Hi. First time posting here, please forgive me if this isn't the right place to post.
I'm looking for some advice regarding talking to my children. My partner and I split a number of years ago and we have several children together (under 10) - they still see their Dad twice a month. Last year my ex informed me that his mother was unwell and doctors had found a tumour on her brain. She underwent surgery and several rounds of chemo and seemed to be improving. She asked that we did not disclose any of what was going on with the children (which we respected). However, before Christmas she became unwell again and it was found out that another tumour had grown. They diagnosed her with stage 4 wild type Glioblastoma. Her consultant informed them that they would not be doing any further treatment, it would be a case of making her comfortable at home.
At this point, my ex and I decided that it was important to talk to the children about everything. They currently know that she has cancer but we have not yet explained that it is terminal. I feel it's important to try and help them prepare for what the next chapter could look like and ensure they have as much support around them as possible. The childrens school have been an amazing support so far with arranging elsa sessions and providing me with information on local support.
I'm just waiting to arrange a time with my ex, for when he is available to sit down and talk with the children with me about her diagnosis. I find myself stuck in a catch 22 - I don't want to feel like I'm pestering my ex at a time when he is dealing with so much, but I also don't want to continue keeping things from the children. It's so difficult trying to keep the communication open between the two of us, especially as it wasn't the best to begin with.

- _Assigned task 1_
According to the forum post, how often do the children see their Dad?
- _Assigned task 2_
Continue the forum post from the point where it stops.
None of the material is needed.

- _Data provided_
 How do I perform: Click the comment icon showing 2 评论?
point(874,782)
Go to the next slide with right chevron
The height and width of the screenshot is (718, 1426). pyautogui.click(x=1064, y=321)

- _Exercise response 1_
Twice a month.

- _Exercise response 2_
I've done lots of searching on the Internet for advice/resources but so much of it is aimed at couples that are together or those whom still have a relationship with their existing family. I've tried looking for books that can help with talking to my children but I'm struggling. A lot of books are aimed at quite young children (5 and under) but I'm looking for things for between ages 7 and 10.
If anyone has any advice, suggestions or resources they would be truly appreciated. I apologise for the long post, and sorry if this isn't the best place to post it.
Thankyou
Hi MamaOfChaos
Welcome to our community I hope you find it informative and supportive and thank you for posting here.
It sounds like you have done quite a lot of research already. My experience with cancer is through my wife but when she was diagnosed our son was about 7. I found some of the advice in talking to children and teenagers quite helpful. The book The Secret C - Straight talking about cancer by Julia Stokes I also found quite helpful. As issue for us was that my wife's cancer was treatable but not curable and so I felt a need to avoid things that offered a false hope.
I am so glad you have got the school involved, both Michael's primary and secondary were so helpful and ensuring he got the same message whichever trusted adult he spoke to was very helpful.
<<hugs>>
Steve
Thank you so much for your reply. I will definitely look into that book - it looks as though it will be very helpful.
I honestly can't praise the kids school enough. They have been so good in offering support for both the children and me. It really helps knowing that there is always someone watching out for them and that they all know they're not alone. And it's very true what you said about making sure they're getting a consistent message and understanding from everyone - that's why I'm trying to ensure my ex and I are both always present for the important conversations.